Emotionally intelligent people are motivated to achieve their goals. They are capable of managing their behaviors and feelings in order to achieve long-term success.

They might be nervous about making a change in their lives, but they know that managing this fear is important. By taking a leap and making the change, they know that they might make their lives better and come one step closer to attaining their goals.

Emotionally intelligent people tend to have strong social skills, probably because they are so attuned to their own feelings as well as those of others. They know how to deal with people effectively, and they are invested in maintaining healthy social relationships and helping those around them succeed.

Sometimes people are empaths and in tune with their emotions, but struggle to actually share these feelings with others. Emotionally intelligent people not only understand feelings, they know how to express them appropriately.

What exactly do we mean by appropriately?
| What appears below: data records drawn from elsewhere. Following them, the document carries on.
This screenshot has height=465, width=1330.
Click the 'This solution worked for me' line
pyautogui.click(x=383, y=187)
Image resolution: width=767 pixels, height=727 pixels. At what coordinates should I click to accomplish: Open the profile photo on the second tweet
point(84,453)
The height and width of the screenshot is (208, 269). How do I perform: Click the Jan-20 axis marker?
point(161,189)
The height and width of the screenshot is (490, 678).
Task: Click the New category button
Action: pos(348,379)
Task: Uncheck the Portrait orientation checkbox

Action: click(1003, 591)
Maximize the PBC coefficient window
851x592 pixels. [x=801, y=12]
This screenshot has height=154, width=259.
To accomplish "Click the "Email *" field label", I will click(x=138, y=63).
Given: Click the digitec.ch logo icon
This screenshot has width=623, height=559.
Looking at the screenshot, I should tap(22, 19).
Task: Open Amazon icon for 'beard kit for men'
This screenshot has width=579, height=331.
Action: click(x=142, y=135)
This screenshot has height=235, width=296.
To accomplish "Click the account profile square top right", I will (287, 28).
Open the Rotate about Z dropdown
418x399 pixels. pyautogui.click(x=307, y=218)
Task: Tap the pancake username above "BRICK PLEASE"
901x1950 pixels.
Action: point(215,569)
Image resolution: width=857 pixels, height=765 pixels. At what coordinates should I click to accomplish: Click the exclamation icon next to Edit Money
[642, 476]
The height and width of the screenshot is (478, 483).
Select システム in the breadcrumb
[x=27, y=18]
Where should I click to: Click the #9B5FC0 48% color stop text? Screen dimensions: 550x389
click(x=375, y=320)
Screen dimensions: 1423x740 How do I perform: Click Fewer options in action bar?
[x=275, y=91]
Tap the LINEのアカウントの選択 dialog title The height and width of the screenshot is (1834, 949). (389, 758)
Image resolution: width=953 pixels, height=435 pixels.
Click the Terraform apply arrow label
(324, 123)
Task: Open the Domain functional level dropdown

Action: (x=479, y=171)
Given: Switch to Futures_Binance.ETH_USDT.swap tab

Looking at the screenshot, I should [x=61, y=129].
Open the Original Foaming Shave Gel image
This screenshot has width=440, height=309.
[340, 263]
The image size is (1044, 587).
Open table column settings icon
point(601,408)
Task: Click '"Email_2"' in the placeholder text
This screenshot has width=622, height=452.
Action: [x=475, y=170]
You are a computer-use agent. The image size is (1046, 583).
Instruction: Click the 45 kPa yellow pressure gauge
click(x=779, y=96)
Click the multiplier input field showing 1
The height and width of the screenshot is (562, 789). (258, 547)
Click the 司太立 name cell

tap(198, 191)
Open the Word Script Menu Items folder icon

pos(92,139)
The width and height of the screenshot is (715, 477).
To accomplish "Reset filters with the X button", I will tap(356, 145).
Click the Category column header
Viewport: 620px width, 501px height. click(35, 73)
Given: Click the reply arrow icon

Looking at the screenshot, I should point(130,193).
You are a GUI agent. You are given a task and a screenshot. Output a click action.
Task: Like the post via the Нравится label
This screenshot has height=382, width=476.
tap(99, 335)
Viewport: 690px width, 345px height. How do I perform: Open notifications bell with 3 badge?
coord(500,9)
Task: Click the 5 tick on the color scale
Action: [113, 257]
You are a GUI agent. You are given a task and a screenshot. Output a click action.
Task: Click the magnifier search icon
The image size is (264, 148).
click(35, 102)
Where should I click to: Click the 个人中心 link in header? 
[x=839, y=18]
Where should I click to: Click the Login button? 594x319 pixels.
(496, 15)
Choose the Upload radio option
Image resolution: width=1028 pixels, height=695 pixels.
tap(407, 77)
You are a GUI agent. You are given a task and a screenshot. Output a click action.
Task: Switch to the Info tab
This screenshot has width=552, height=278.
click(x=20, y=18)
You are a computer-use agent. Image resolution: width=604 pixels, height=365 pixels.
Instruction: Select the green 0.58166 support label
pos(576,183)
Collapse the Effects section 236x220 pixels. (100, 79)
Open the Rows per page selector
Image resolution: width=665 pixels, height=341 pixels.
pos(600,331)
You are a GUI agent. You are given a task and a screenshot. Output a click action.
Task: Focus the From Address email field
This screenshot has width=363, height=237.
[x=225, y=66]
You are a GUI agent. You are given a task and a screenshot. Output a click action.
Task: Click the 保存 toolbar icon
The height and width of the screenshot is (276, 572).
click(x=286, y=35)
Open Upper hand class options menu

Imagine, for example, that you just had a particularly awful day at work. You are tired, frustrated, and angry about how things went at an important meeting. An inappropriate expression of your feelings might involve coming home and getting into an argument with your spouse or sending a nasty email to your boss.

A more appropriate emotional reaction would be discussing your frustrations with your spouse, releasing some tension by going for a jog, and coming up with a plan to make the next day better than the one before.

Imagine that you find yourself getting frustrated and angry with a co-worker. As you assess your feelings, analyze what you're really upset about. Are you mad about your co-worker’s actions, or does your anger stem from underlying frustrations and pressure from a boss who has heaped too much work and responsibility on your shoulders?

Emotionally intelligent people are able to look at the situation and correctly identify the true source of their feelings. At first, this might seem like an easy task, but the reality is that our emotional lives can be both complicated and messy. Locating the exact source of your feelings can be particularly tricky when you are dealing with powerful emotions such as love and anger.

Contrary to popular belief, you can learn emotional intelligence. Children and adults alike can learn to strengthen EQ.

To start, try reflecting on your level of self-awareness. For instance, are you aware of your emotions? Do you understand how your emotions impact your beliefs and your behaviors? Do you notice how your behaviors impact others around you?

Becoming aware of how we think and feel, and how our actions affect others, is a great foundation for building emotional intelligence.

Mindfulness techniques can help you become more present with your thoughts and emotions. For instance, instead of yelling at someone when you're upset, you might use a deep breathing technique to buy yourself some time, rethink your strategy, and react with more understanding.

Cognitive behavioral therapy (CBT) is linked with improving emotional intelligence as well. CBT is a form of therapy in which people learn emotional regulation. A therapist will teach you healthy coping mechanisms to use to handle difficult emotions and improve your relationships.

Social and emotional learning programs (SEL) are implemented in some schools to teach kids how to be emotionally competent. There are also SEL programs for adults. SEL helps people develop their sense of identity, strengthen communication skills, use empathy, and achieve personal goals.

There are online tests available that will determine a level of emotional intelligence based on your answers to various questions. The tests are usually multiple-choice; they ask what your reactions would be in hypothetical situations.

For instance, do you respond to an argument by confronting the other person, shutting down, or apologizing? When you make an important decision, do you procrastinate, let someone else decide, or go with your gut? These are examples of the types of questions you'll find on EQ tests.

Remember, though, there are more factors that go into determining your EQ than an online test could compute. However, a test could get you thinking about which of your emotional skills are strongest and which areas you may wish to improve.